• **AIM OF THE EXERCISE**: Return the rows below word for word, from the first line through the line that contains "Open the Object", with both ends included.

----------------------------------------

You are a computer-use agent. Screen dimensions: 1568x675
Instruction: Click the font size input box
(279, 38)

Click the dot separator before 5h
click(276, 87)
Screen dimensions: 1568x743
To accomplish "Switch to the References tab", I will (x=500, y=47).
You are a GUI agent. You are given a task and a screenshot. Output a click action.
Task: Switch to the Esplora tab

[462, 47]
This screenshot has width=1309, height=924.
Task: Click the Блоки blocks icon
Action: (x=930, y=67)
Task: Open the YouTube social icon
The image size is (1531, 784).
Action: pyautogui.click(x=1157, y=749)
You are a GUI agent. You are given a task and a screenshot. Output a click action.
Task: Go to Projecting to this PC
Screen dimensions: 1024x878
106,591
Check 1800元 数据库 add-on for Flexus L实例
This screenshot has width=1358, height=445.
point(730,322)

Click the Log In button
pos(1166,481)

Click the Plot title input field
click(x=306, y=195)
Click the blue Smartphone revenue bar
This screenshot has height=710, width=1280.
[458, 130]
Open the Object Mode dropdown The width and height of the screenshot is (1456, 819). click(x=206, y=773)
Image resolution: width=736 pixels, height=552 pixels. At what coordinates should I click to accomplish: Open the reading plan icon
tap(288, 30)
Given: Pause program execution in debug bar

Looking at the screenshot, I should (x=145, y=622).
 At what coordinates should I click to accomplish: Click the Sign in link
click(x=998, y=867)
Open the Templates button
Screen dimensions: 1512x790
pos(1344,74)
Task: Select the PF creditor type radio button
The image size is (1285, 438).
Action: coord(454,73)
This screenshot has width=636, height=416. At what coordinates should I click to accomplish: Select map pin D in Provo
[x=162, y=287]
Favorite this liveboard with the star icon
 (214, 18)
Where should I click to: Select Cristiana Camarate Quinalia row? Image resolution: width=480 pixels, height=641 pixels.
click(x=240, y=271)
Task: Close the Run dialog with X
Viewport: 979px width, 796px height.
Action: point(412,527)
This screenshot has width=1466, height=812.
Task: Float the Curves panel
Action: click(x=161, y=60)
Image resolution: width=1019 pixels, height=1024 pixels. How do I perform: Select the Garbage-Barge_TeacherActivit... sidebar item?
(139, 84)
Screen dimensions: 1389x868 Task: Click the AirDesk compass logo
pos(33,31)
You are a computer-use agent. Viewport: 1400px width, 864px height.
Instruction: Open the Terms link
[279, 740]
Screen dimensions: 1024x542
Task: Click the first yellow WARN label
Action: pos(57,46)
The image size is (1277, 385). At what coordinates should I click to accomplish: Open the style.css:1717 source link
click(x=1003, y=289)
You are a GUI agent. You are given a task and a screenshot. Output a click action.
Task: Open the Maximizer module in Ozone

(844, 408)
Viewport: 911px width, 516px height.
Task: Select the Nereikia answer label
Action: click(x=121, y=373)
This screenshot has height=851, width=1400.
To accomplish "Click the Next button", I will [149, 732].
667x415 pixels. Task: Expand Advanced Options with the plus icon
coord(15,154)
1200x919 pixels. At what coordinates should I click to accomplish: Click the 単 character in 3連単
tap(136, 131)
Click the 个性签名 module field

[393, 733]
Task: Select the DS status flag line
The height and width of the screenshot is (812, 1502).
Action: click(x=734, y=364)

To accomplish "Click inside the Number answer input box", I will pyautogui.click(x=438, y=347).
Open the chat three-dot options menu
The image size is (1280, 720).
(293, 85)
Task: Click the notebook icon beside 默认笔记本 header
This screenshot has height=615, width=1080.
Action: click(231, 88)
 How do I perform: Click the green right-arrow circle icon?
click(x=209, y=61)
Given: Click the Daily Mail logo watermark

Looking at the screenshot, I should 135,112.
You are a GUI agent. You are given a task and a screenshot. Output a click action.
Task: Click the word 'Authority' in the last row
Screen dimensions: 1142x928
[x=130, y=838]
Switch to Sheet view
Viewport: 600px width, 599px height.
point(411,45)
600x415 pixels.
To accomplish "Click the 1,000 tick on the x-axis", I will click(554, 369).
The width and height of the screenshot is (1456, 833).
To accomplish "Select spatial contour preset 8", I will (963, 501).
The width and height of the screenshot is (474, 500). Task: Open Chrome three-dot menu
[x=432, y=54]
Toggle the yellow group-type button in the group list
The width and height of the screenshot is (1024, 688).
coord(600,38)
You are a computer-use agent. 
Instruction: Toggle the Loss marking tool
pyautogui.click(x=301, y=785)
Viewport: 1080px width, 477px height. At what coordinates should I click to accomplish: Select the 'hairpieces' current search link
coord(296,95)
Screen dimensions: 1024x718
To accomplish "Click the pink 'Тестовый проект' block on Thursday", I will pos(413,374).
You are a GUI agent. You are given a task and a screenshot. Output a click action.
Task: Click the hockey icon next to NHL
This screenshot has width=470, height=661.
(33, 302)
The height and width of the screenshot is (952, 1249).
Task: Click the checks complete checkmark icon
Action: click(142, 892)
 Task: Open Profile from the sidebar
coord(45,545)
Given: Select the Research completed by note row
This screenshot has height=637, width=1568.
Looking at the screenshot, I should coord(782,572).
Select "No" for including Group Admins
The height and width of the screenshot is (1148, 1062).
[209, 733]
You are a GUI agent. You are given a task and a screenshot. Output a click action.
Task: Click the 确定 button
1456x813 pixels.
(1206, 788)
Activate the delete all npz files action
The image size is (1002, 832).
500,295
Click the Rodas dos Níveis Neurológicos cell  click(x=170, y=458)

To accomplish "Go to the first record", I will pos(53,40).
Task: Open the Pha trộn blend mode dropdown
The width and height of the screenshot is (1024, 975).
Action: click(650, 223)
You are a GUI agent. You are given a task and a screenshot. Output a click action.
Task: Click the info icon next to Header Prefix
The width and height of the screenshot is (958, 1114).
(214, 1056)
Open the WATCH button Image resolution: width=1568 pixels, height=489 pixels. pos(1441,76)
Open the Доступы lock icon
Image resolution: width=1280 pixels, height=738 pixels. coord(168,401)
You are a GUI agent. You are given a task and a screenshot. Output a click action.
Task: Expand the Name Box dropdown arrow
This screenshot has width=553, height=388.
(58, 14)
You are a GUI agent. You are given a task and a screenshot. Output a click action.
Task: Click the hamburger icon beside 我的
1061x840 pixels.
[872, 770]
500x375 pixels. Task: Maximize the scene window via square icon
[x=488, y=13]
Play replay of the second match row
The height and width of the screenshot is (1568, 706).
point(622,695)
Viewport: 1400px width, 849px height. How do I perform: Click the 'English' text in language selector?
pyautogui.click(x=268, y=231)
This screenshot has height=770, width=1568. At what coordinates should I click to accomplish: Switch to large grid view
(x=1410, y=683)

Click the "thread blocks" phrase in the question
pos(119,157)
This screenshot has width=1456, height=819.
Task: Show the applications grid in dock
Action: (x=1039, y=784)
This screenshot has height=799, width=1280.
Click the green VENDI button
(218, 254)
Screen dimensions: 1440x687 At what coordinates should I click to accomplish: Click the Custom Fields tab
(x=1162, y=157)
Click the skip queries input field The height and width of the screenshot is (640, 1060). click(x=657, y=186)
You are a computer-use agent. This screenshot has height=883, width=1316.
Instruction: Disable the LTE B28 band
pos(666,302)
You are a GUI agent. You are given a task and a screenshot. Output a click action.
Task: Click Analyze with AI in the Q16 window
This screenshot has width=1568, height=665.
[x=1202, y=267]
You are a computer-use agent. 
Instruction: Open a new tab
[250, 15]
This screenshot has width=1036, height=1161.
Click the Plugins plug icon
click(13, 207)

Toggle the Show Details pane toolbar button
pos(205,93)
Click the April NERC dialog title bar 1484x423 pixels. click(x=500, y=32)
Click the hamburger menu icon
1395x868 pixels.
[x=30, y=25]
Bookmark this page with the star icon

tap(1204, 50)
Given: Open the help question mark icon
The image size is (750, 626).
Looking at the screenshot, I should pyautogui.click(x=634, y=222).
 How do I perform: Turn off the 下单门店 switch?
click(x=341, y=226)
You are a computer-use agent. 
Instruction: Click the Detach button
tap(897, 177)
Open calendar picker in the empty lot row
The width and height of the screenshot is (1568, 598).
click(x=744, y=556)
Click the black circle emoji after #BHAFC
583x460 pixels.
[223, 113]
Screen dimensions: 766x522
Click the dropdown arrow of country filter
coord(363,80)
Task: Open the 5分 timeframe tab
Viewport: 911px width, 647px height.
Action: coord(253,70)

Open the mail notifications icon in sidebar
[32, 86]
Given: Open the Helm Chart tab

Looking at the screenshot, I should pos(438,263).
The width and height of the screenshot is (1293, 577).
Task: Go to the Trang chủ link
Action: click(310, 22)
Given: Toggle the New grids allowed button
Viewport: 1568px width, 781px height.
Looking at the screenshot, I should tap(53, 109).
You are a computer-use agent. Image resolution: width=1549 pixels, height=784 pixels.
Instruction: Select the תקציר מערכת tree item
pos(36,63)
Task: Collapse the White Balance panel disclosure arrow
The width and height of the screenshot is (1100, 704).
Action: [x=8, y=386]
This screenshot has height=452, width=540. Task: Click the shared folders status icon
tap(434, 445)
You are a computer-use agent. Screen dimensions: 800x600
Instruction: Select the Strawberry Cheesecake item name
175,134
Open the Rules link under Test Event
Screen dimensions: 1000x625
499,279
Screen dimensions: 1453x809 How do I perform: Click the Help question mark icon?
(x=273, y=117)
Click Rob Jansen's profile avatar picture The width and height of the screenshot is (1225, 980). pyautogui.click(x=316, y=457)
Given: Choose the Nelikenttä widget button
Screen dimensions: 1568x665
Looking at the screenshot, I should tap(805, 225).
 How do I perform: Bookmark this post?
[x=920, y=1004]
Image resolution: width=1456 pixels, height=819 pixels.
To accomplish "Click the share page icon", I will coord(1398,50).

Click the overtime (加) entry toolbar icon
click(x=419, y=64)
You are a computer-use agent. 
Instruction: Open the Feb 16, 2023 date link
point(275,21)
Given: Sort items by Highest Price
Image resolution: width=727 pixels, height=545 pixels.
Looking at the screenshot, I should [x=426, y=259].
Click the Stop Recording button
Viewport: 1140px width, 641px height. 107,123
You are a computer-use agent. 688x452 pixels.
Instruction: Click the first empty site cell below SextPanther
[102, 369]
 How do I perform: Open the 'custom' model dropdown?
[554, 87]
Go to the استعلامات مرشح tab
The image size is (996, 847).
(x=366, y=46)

----------------------------------------

• **TASK SOLUTION**:
You are a computer-use agent. Screen dimensions: 1568x675
Instruction: Click the font size input box
(279, 38)

Click the dot separator before 5h
click(276, 87)
Screen dimensions: 1568x743
To accomplish "Switch to the References tab", I will (x=500, y=47).
You are a GUI agent. You are given a task and a screenshot. Output a click action.
Task: Switch to the Esplora tab

[462, 47]
This screenshot has width=1309, height=924.
Task: Click the Блоки blocks icon
Action: (x=930, y=67)
Task: Open the YouTube social icon
The image size is (1531, 784).
Action: pyautogui.click(x=1157, y=749)
You are a GUI agent. You are given a task and a screenshot. Output a click action.
Task: Go to Projecting to this PC
Screen dimensions: 1024x878
106,591
Check 1800元 数据库 add-on for Flexus L实例
This screenshot has width=1358, height=445.
point(730,322)

Click the Log In button
pos(1166,481)

Click the Plot title input field
click(x=306, y=195)
Click the blue Smartphone revenue bar
This screenshot has height=710, width=1280.
[458, 130]
Open the Object Mode dropdown The width and height of the screenshot is (1456, 819). click(x=206, y=773)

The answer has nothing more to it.